Addressing criticisms said that the protest was opposing migrants, Mr McMenamin said that “no-one was opposed to hard-working, decent people”, but that mass migration was being facilitated and imposed by the government on Irish communities while “our own people are being forced to emigrate”. He said, as an example, that nurses had been forced abroad to work elsewhere by recruitment freezes and government failure to meet housing and other needs, and said that a small section of Irish society was using mass migration to avail of cheaper labour and profit ftom asylum accommodation while drastically changing the make-up of Irish society.
In common with the huge crowds attending a match in Dublin last week, protesting the government’s policies on immigration and housing, the Letterkenny march was a sea of tricolour.
“We own this country, it does not belong to the government,” Mr McMenamin told the crowd. “Our energy must be directed at the government, not the people.”
As was also expressed in Carrickmacross, speakers were strongly critical of those who were seen to be profitting from the provision of asylum accommodation.
Mr Mc Menamin said that “in every town across the country, people had had enough of the government and of how Irish people were being treated like second class citizens”.
Donegal Live reported that in excess of 1,200 people had taken part in the rally opposing the states’s immigration policies while an opposing protest, billed as an anti-racism event and supported by several TDs, including Thomas Pringle who attended, gathered several hundred.
CARRICKMACROSS
The Carrickamcross Community Watch group said that they had called the protest in response to an increase in criminal activity in the area, and urged politicians and Gardaí to listen to their concerns.
Local radio station Northern Sound said that “over 800 people gathered at Cloughvalley Park in the town for the peaceful assembly prior to marching a number of streets including the main street”, while local Councillor Séamus Treanor told Gript said that the crowd had swelled to more than a thousand as more people joined in.
The crowd chanted “Whose town?” Our town” as the march moved through the town, as well as “get them out”, a chant, organisers told Gript was aimed at the government who were “not listening”.
“It was a fantastic turnout for Carrickmacross,” Cllr Treanor said, saying that people were upset and angry and felt the government were not listening to them. He said a small number of people were profitting from the current situation regarding immigration while Irish people couldn’t get housing.

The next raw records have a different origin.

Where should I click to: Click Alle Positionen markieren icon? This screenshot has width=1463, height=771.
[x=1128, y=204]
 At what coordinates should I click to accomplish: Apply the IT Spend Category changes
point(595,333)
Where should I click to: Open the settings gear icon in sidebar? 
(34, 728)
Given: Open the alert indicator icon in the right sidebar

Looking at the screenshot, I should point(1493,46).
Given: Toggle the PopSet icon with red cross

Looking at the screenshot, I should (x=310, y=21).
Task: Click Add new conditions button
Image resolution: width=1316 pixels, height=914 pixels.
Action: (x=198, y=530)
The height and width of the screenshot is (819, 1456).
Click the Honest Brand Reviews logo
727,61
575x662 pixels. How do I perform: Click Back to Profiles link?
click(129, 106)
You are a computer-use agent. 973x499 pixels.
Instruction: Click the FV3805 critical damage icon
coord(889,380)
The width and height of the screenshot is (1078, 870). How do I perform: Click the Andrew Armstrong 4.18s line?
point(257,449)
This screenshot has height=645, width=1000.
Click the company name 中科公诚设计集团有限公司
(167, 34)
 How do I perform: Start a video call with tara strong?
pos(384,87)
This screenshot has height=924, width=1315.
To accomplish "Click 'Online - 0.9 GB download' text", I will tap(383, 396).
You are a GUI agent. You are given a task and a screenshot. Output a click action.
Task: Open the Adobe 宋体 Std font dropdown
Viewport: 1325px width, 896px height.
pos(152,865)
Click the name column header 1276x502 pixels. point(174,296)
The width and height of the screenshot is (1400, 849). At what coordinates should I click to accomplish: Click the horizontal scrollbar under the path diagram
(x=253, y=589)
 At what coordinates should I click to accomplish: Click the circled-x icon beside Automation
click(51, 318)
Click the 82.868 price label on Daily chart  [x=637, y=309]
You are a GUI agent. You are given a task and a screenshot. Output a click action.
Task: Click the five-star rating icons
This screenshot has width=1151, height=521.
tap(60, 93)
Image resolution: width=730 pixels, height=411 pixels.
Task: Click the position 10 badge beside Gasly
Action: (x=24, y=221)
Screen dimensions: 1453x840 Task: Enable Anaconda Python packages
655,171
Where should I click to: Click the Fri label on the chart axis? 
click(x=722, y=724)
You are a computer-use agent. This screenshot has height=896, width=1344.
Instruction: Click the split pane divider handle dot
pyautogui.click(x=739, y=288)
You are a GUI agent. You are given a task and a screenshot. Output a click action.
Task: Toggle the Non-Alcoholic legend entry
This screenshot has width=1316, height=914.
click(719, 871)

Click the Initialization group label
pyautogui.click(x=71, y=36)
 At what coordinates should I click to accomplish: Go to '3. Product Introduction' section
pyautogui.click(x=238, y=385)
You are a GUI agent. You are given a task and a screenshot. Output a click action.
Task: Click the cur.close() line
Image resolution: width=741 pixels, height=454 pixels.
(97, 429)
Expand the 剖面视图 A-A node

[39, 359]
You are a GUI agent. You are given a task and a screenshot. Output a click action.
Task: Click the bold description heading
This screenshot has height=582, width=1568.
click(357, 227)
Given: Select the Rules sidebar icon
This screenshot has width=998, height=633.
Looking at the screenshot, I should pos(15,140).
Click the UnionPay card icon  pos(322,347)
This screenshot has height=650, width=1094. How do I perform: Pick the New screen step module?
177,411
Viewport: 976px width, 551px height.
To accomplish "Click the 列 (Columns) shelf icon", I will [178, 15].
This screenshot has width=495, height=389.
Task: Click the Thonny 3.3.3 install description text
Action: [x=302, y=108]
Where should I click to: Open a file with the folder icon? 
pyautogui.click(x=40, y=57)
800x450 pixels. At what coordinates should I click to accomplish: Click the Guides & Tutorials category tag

Prior to the march, local man Paul Carvill told Northern Sound that he felt certain landlords were “bringing in people from all over the world” and that had caused a “dramatic shift” in the town, with “a lot more crime” leaving people in the town “very angry”.
He said that women won’t walk alone in the town and parents are fearful to allow their children outside. “Social cohesion in Carrick is gone,” he said, adding that this was a pattern he had noticed in small towns across the country.
A poster advertising the protest on Friday said that it sought to make the town safe.